▶ **Source document**
----------

Sarah Poynton-Ryan 5:21
but in an obvious decision in a really dark place, I imagine, because losing that sort of money, like no one can afford to lose any money, everybody you know, it hurts when you lose any money, but losing 400,000 and losing money that is your friends and family's money that must create, not just commercially, a problem, but emotionally, quite a big problem.
Speaker 1 5:42
Oh, I ended up signing personal guarantees to people so that I literally burned the bridge like I cannot walk away from this debt. Now I've signed a personal guarantee, and this is after we lost it all. I went back and said, By the way, let's add a personal guarantee to this. And well, let's go deep into how horrible it got before I tell you the second phase when it turned around. But no, we ended up selling our apartment. I moved with now my ex wife wonder why, and my kids into our summer house, which was this tiny little just cottage that we had on the outskirts of Stockholm. It only had running water in the summer. So in the winter, when we lived there, and you know, this is Sweden, there's snow, we would pack our then we have, I have three sons now, but I had two back then. We'd put them in their double stroller, and we'd push them through the snow to get to the to the bathrooms, to brush their teeth and everything. And I would be walking with a wheelbarrow with a big, you know, dunk for water so that we could fill so we could boil it and cook food and do the dishes and stuff, and as though it really went, went downhill. And, like I said, we sold our home to be able to repay
Sarah Poynton-Ryan 6:55
how many years ago was that?

----------

▶ **Given records**
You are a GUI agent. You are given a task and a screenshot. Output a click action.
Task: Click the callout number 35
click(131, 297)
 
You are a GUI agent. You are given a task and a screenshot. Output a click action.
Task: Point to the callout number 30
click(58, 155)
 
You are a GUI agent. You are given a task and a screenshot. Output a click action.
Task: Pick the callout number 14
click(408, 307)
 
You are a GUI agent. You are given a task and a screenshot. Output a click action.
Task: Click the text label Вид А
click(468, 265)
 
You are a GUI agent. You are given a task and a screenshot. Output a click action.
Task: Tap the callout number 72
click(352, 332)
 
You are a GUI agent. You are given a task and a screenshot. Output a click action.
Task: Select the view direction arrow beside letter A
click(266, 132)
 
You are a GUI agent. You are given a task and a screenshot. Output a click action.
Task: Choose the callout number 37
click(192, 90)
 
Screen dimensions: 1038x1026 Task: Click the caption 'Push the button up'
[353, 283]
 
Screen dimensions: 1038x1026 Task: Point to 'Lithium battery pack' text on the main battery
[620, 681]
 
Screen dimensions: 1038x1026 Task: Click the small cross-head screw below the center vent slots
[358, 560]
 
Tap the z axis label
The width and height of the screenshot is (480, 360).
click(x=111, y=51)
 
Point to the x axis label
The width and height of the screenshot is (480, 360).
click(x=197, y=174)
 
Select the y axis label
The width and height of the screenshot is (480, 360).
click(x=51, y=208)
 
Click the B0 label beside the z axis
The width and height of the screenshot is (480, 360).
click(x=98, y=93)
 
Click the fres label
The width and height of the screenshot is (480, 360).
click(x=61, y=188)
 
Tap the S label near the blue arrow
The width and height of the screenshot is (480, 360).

----------

▶ **Directives**
A: Answer each question from the interview transcript, one line per answer, marked (i), (ii), (iii) to match.
(i) How much money does Sarah Poynton-Ryan mention being lost?
(ii) Where was the summer house the family moved into?
(iii) How many sons did the speaker have at that time?
B: Repeat the interview transcript word for word from "Sarah Poynton-Ryan 5:21" to "a big problem.".
C: Carry on the interview transcript after its final line.

▶ **Results by task**
A:
(i) 400,000
(ii) On the outskirts of Stockholm
(iii) Two

B:
Sarah Poynton-Ryan 5:21
but in an obvious decision in a really dark place, I imagine, because losing that sort of money, like no one can afford to lose any money, everybody you know, it hurts when you lose any money, but losing 400,000 and losing money that is your friends and family's money that must create, not just commercially, a problem, but emotionally, quite a big problem.

C:
Speaker 1 6:56
This is close to, well, it's got to be just under a decade ago, like 2015 ish, something like that. Yeah, about, yeah. So it was before Arthur, my youngest, was born. So right around, right around there, and, well, what happened was, and we'd already started that during this journey, was we realised, like we needed more help, right? And we needed coaching, but we already lost all of our money and then some, so we couldn't really hire a coach. But what we had done was, when we went through this education, was we gathered everyone else who'd gone through this education, and we kind of everyone who then went through other companies, education and all that, everyone started to kind of gravitate into our little community that we were building. So when, when everything kind of blew up, because property so slow. It took a while to realise that, yeah, it had blown up. But by then, we had a couple 100 people in this community, and we realised that, wait a sec, if we invite speakers to come and present to our group, but hopefully they can help the group not to do what we did, and the speaker will be happy, and then we can take the speaker out to dinner and get some free coaching. Right idea? Yeah, and that was the, that's how the Swedish wealth Institute was founded. It was basically, how do we create a win, win, win solution that ends with us getting free coaching. It was never meant for us to make money off of the Swedish wealth Institute. The payment was help us fix our property business.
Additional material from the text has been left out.